Apart from that I've been studying like mad. I've sequestered myself in the study here and surface only for tea and munchies (when I can't get Ronwen to bring the toasted gammon sarmies to me, that is ;-). Three assignments done since I came to Durbs, two to go. When we came down I rather gingerly asked Ronwen if we could cut the holiday short and head back up to Joburg after the weekend, if I wasn't making any progress. As it stands the lack of Internet connectivity has seen my productivity skyrocket, so much so that I'd be nuts to head back right now.
At this point I'm a little too scared to take that observation to its natural conclusion, which would start somewhere along the lines of "so exactly how much time do I spend reading blogs and news each day?"
{2004.08.09}
MWEB are so full of it. I'm connecting via my mom-in-law-to-be's gatewayed machine which is dialling in to an MWEB account. I too have an MWEB account. Since it's her dial-up, they won't let me send my mail to an MWEB SMTP server despite SMTP authentication and the lot being enabled, because they think I'm relaying. Grrrr. I've had this grief in the past, I can only imagine what sorts of hoops I'll need to jump through, short of using their utterly rubbish, IE-only web mail interface.
Screw you MWEB.
I owe some people mail. If you read this and you thought I was just being rude, apologies for not getting back to you. Hopefully soon. *mutter*
{2004.08.07}
Safe and sound in Durbs after a mad rush getting assignments and admin and packing done and enduring a long schlep down in absolutely crazy traffic. Is there some big sports or holiday event I don't know about?

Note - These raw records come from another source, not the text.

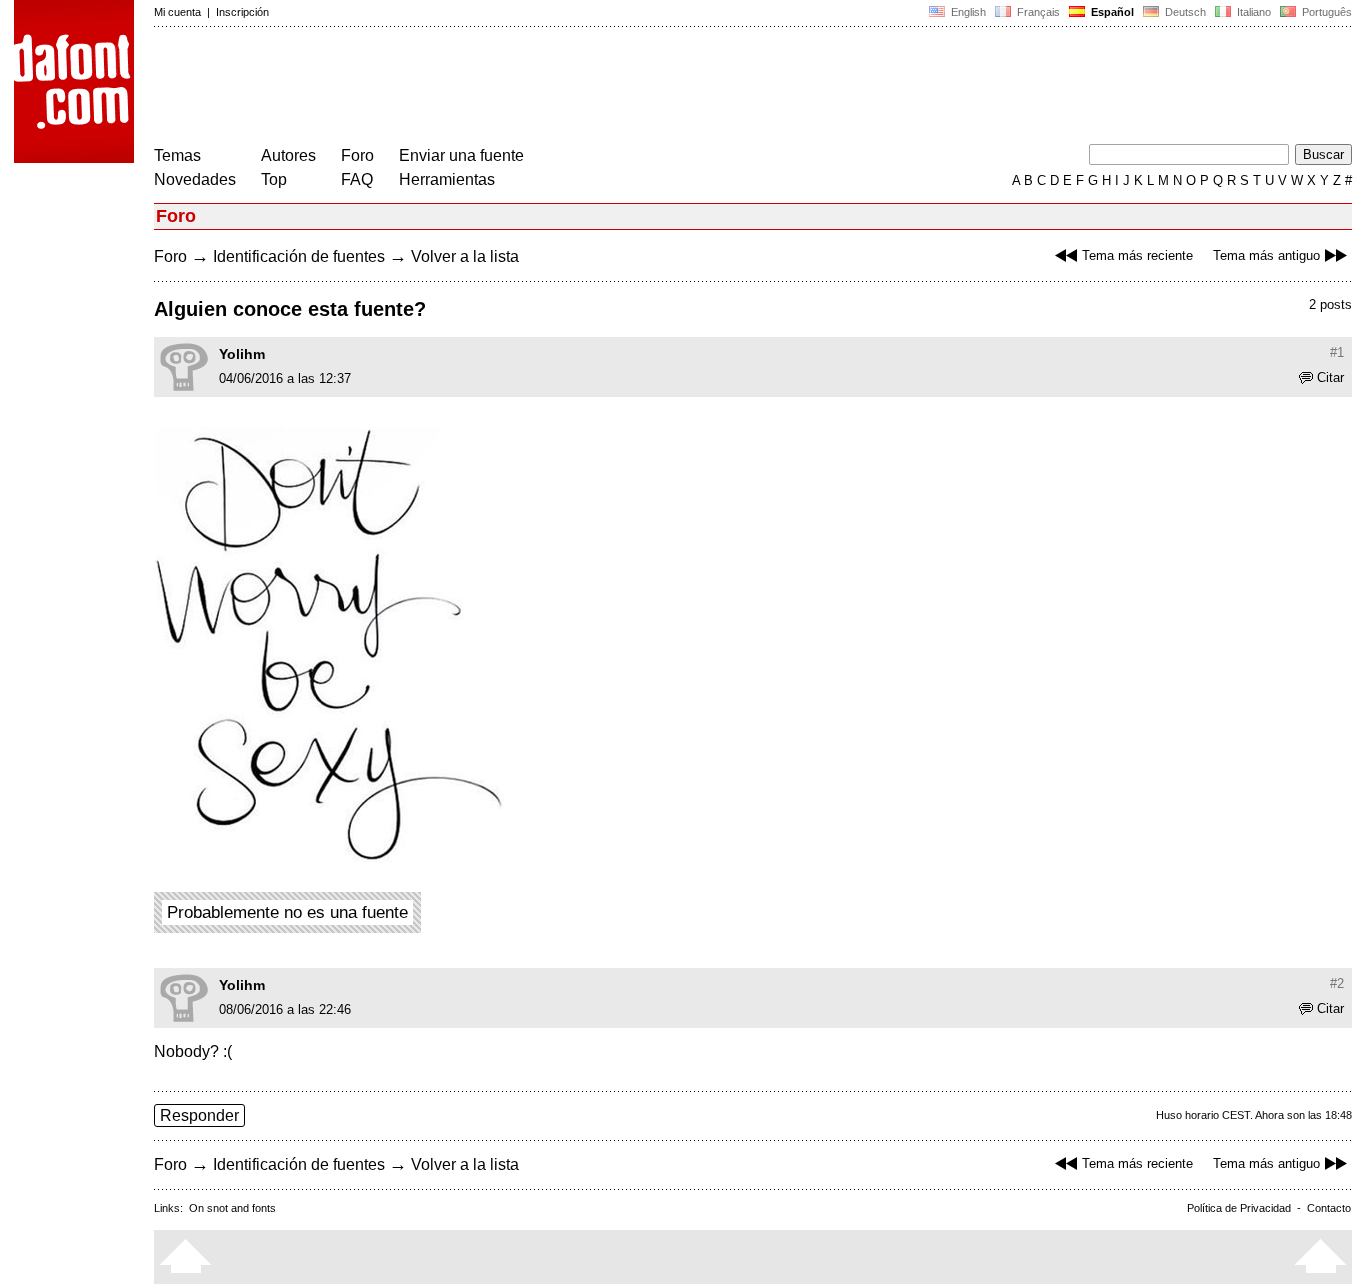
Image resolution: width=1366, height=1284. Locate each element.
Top (274, 179)
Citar (1330, 377)
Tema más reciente (1137, 255)
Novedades (195, 179)
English (967, 12)
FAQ (357, 179)
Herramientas (447, 179)
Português (1324, 12)
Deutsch (1184, 12)
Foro (357, 155)
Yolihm (242, 354)
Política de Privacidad (1239, 1208)
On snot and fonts (232, 1208)
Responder (199, 1115)
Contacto (1329, 1208)
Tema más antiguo (1266, 255)
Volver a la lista (465, 256)
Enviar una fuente (461, 155)
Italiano (1252, 12)
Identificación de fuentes (299, 256)
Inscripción (242, 12)
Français (1037, 12)
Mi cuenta (177, 12)
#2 (1337, 983)
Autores (288, 155)
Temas (177, 155)
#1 (1337, 352)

It seems half of Gauteng decided to drive to the coast yesterday.
Connectivity's a bit erratic (hastily setup home network, 56k dialup, chug chugetty chug) for the next few days. Busy recovering from the family engagement party champagne breakfast thing this morning. Good lord, by the time the extended families from all sides get together, it's a whole platoon of people. Really really nice though.
The bummer is I missed out on the the rag-Ed-Brill-for-his-birthday deluge. Happy birthday Ed!